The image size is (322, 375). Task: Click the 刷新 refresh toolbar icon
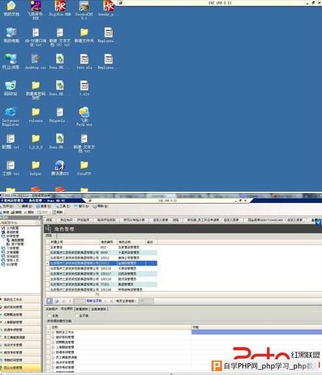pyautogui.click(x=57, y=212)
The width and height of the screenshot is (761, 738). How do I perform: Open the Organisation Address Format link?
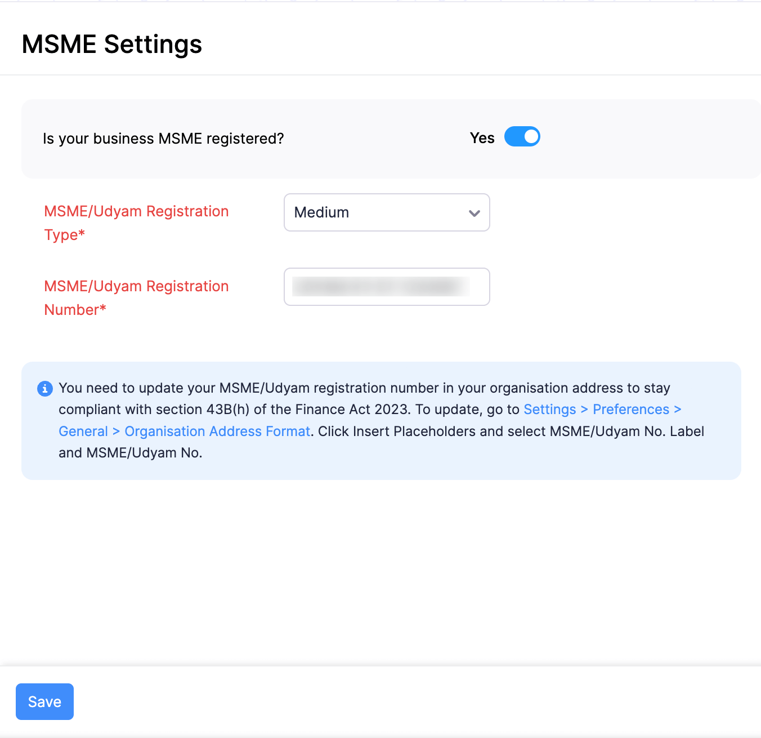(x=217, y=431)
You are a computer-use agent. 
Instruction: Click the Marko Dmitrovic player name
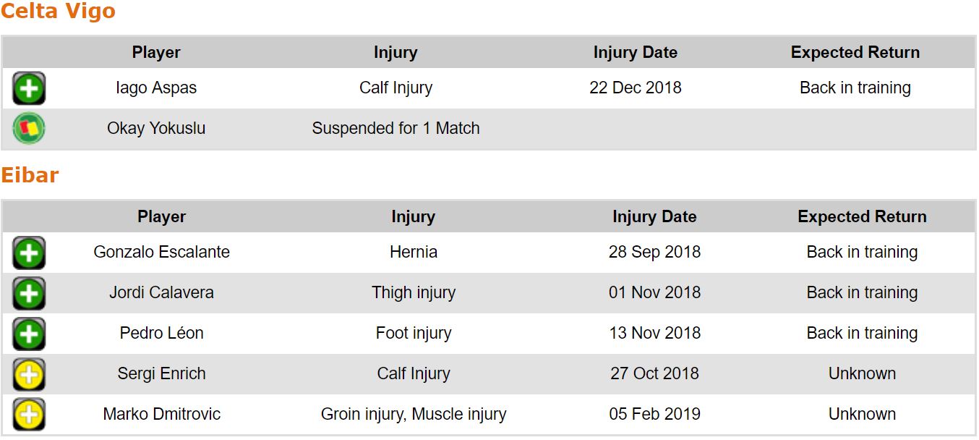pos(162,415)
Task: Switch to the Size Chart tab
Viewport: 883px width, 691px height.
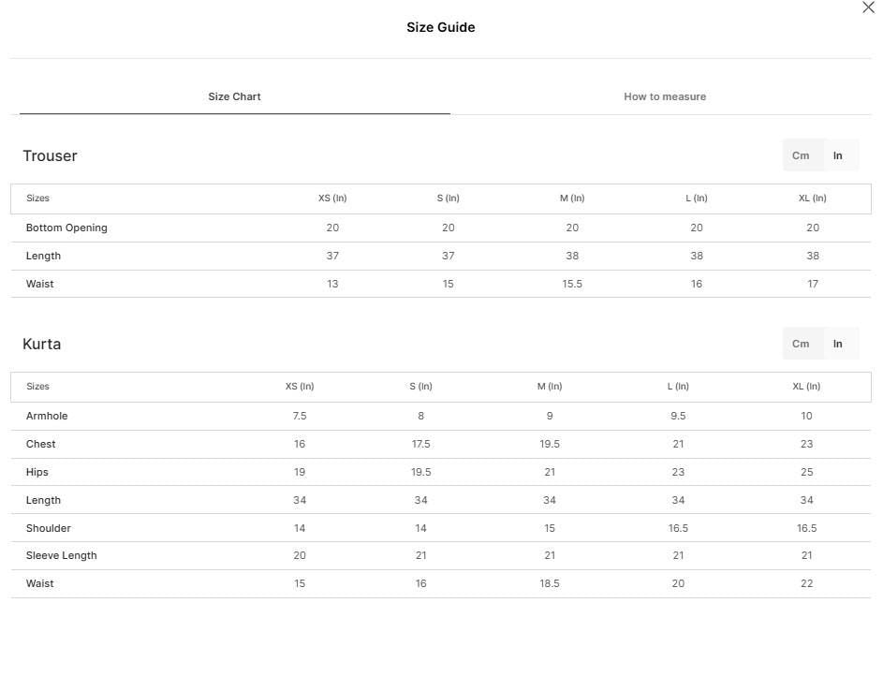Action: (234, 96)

• Task requirements
All of the data should be returned word for word, with each picture left out.

• Reply
The image size is (322, 375). Task: Click the 刷新 refresh toolbar icon
pyautogui.click(x=57, y=212)
The width and height of the screenshot is (761, 738). How do I perform: Open the Organisation Address Format link?
(x=217, y=431)
You are a computer-use agent. 
Instruction: Click the Marko Dmitrovic player name
pos(162,415)
Task: Switch to the Size Chart tab
Viewport: 883px width, 691px height.
Action: (234, 96)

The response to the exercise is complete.